Methods: Following a prespecified protocol (PROSPERO [CRD42021252528]), we performed a systematic review and meta-analysis of double-blind, placebo-controlled randomized trials (RCTs) comparing GCs (≤ 7.5mg/day prednisone equivalent) to placebo over a trial period of at least two years. MEDLINE, Embase, and the Cochrane Central Register of Controlled Trials were searched from inception to May 1^st, 2021, accompanied by a hand search. The primary outcome was the rate of adverse events (AEs). Secondary outcomes included both harm (serious AEs, death, withdrawal due to AEs, and AEs of special interest commonly associated with GC use) and a variety of benefit outcomes from the RA Core Outcome Set (e.g., disease activity score-28 joints [DAS28]), radiographic progression, and disability (measured with the health assessment questionnaire [HAQ]). Two reviewers independently screened all articles for inclusion. Unpublished data from three trials were acquired. Risk of bias was assessed with the Cochrane Risk of Bias tool. We performed random-effects meta-analyses and used GRADE to assess the quality of evidence (QoE).

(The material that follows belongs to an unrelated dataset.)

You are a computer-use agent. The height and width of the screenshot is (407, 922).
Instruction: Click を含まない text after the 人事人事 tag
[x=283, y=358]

Results: Six trials with 1,078 participants were eligible for the qualitative evidence synthesis. However, only five of these RCTs presented data enabling quantitative evidence synthesis for the primary outcome. There was no evidence of an increased risk of AEs (incidence rate ratio 1.08; 95% CI 0.86 to 1.34; I² 71%; p 0.52; Figure 1), yet, QoE was low. The risks of death, serious AEs, withdrawals due to AEs, and AEs of special interest (including osteoporosis, fracture, cardiovascular disease, hypertension, and diabetes or glucose intolerance) were not different from placebo with very low to moderate QoE (Table 1); i.e., all 95% confidence Intervals indicated no potentially significant differences between groups. Infections, however, occurred more frequently in patients taking GCs (risk ratio 1.4; 1.19 to 1.65; I² 0%; moderate QoE). For benefit (Table 2), we found moderate to high quality evidence of improvement in disease activity (DAS28: -0.23, -0.43 to -0.03, I² 0%; ESR -4.07mm/h, -2.53 to -0.99, I² 10%), function (HAQ -0.09, -0.18 to 0.00, I² 0%), and radiographic progression measured by Larsen scores (-4.61, -7.52 to -1.69, I² 0%). For other efficacy outcomes, including radiographic progression measured by Sharp van der Heijde scores, there was no evidence of significant benefits with GCs.

Conclusion: There is very low to moderate quality of evidence of no harm from long-term low dose GC use in RA, except for an increased risk of infections in GC users. The benefit-risk ratio might be reasonable for using low dose long-term GCs taking into account the moderate to high quality evidence for disease-modifying properties, i.e., benefits in disease activity, function, and radiographic progression.





Disclosures: A. Palmowski, None; S. Nielsen, None; Z. Boyadzhieva, None; A. Schneider, None; A. Pankow, None; L. Hartman, None; J. Pereira da Silva, None; J. Kirwan, None; S. Wassenberg, AbbVie, Lilly, MSD, Pfizer, UCB, Galapagos, Gilead, Nichi-Iko, Sanofi; C. Dejaco, Abbvie, Eli Lilly, Janssen, Novartis, Pfizer, Roche, Galapagos and Sanofi; R. Christensen, None; M. Boers, Novartis; F. Buttgereit, Horizon Therapeutics, Roche, Abbvie, AstraZeneca, Gruenenthal, Mundipharma, Pfizer.